Frank Zappa once sneered that "writing about music is like dancing about architecture". It was the most memorable of the American composer's many creative achievements, if not the most extensive or complicated. It was also the most personally revealing. In its dismissive, clever way, the phrase betrayed the anxiety that many of the great men of music have often felt about those who attempt to hijack their art by - shudder - writing about it. It's a fear of music getting into the wrong hands. Zappa's real disdain, you feel, was not reserved for those who intellectualise music, but for those who use writing to take music into their possession. It's certainly hard to imagine him smiling warmly as he turns the pages of this book.

This is not because Clayton is wrong about anything, or even because he intellectualises music - he isn't and he doesn't. But because Clayton's writing makes music his. His book is chiefly concerned with what music does to you (well, to Ian Clayton), not how music is made or what it says about its creators or what it stands for - an approach that often drives the loftier kind of musician into paroxysms of contempt. Well, stuff 'em. It's a good book, if not a flawless one; a book about the difference between sentiment and deep feeling; about escape and facing up; about how the function of music to a certain kind of listener (and yes, they're often boys) is to map his world, both inside and out. Bringing It All Back Home is an account, as they say on television, of a personal journey.

And while you recover from that bombshell, let me assert here that Clayton does not lack respect for musicians. On the contrary, his reverence for the ones he likes is terribly uninhibited. They rock his world. Here is a list of some of his favourites. Jimi Hendrix, Ben Webster, Hank Williams, T-Bone Walker, Richard Hawley, Elmore James, John Martyn, Kate Rusby, Robert Wyatt, the Grimethorpe Colliery Band, Sainkho Namtchylak, the Sex Pistols, Johnny Cash, the Rolling Stones, Nusrat Fateh Ali Khan, Roy Herrington (King of Yorkshire blues guitar), BB Singh (King of Indian blues guitar) and, above all of them, Billie Holiday, she of the "scorched newspaper" voice. Get the picture? Clayton is of a certain age and he has "good taste", the sort you get from listening to the blues and its derivatives at the right time and in a suitable place. We should all be so lucky.

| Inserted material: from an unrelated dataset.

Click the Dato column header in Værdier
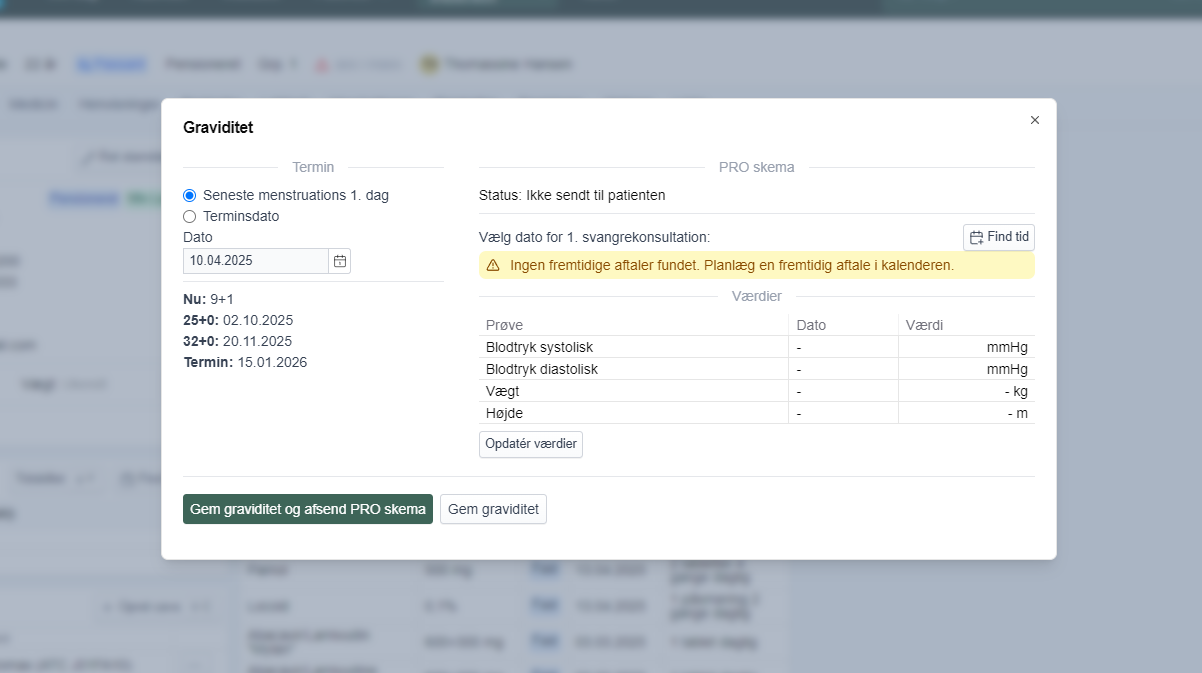The width and height of the screenshot is (1202, 673). coord(811,325)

Clayton grew up in and around the Yorkshire mining town of Featherstone at the time of popular music's great technical and social out-reach. He was born in 1959, came to adolescent fullness with punk and, quite clearly, got round the cultural disappointments of his twenties in the 1980s by embracing The Other with a bear-like grip - jazz, world music, yet more blues and so on. He has always been, he says, interested in "the voice of the common people". He collects records, he writes, he broadcasts, he tells stories, he travels up and down the highways of his taste. It's been a raconteur's life.

This somewhat spotty wanderlust has taken him, inter alia, to India, Hungary, Germany, Memphis and Ilkley, the latter in search of people who remember Hendrix's apparition in the town in the late 1960s. He also goes to Batley in pursuit of Louis Armstrong and Doncaster to find Johnny Cash. In both places he finds quite a lot of himself. Music is an internal map, you see.

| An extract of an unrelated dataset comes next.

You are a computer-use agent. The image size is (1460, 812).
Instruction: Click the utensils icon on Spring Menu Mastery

"When my grandad told me that I should never work down the pit, he never really told me what else I might do. Well, what he actually said was, 'If I ever see thee near that pit I'll give thee a bloody good hiding!'" Clayton's grandad thought Ian should "Read books, lad!"

I quote this passage for two reasons. Firstly, because you ought to know the kind of voice you're getting into bed with. Secondarily, so that you can begin to grasp the basics of the back story that voice is trying to tell. If you have a pathological aversion to big-hearted northern grit, this isn't the book for you. But you'll be missing out. Because it's in the economic, social and cultural shift that took place during the course of Clayton's post-post-war lifetime - from the life of the mines to Jimi Hendrix in a giant step - that you get to see the real value and, ultimately, the point of popular music as it was constituted during that period.

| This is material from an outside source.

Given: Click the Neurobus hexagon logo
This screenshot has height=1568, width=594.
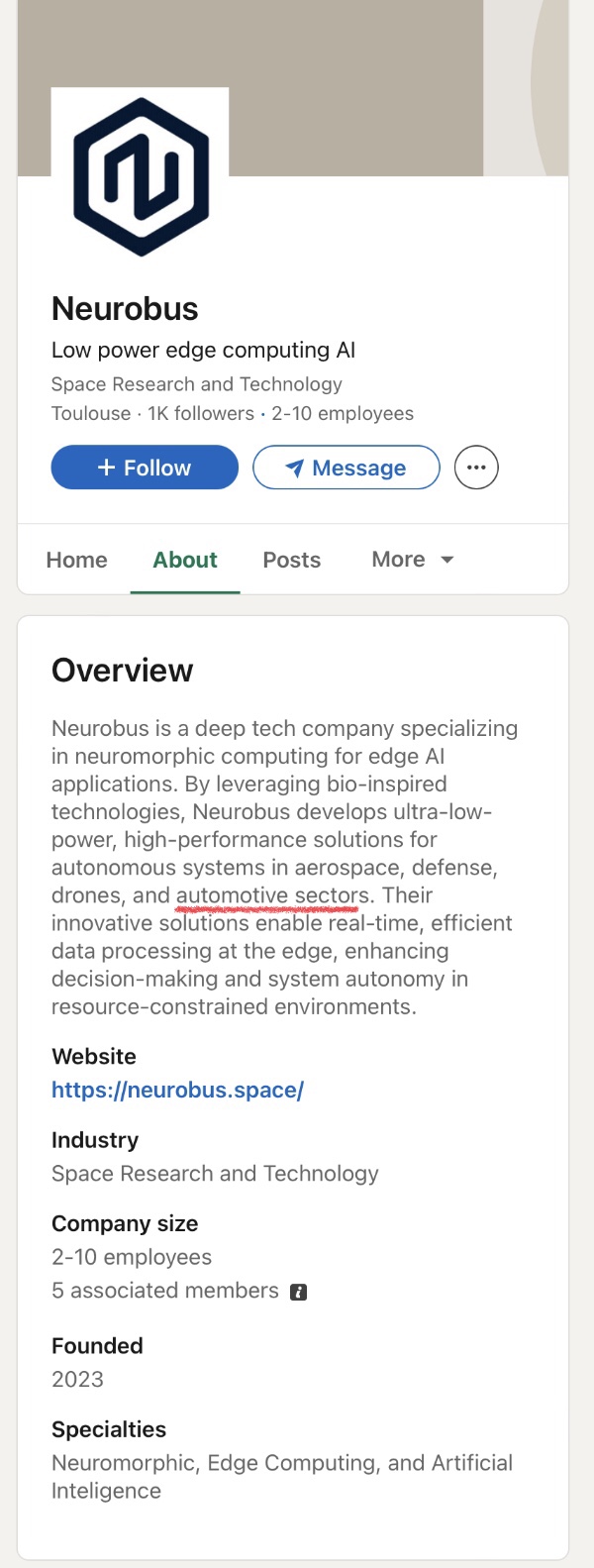Looking at the screenshot, I should point(141,175).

Clayton doesn't explicate this point; it's implicit in his yarns. And even if, frustratingly, he never goes very far into the subject of "taste" as an idea, you do begin to get a sense from his story of how "taste" during that period was more than a fetish of bourgeois individualism; that it was an important tool in the remaking of English society for the better. And no, I'm not joking.

Bringing It All Back Home also contains a dreadful shock, right at the end. I won't tell you what it is but it is dreadful and it brings out the best in Clayton's voice. It's also the point at which you understand in your stomach that there is a massive difference between sentiment and deep feeling, and yet that they are intimately connected. Billie Holiday knew this and so, possibly, does BB Singh.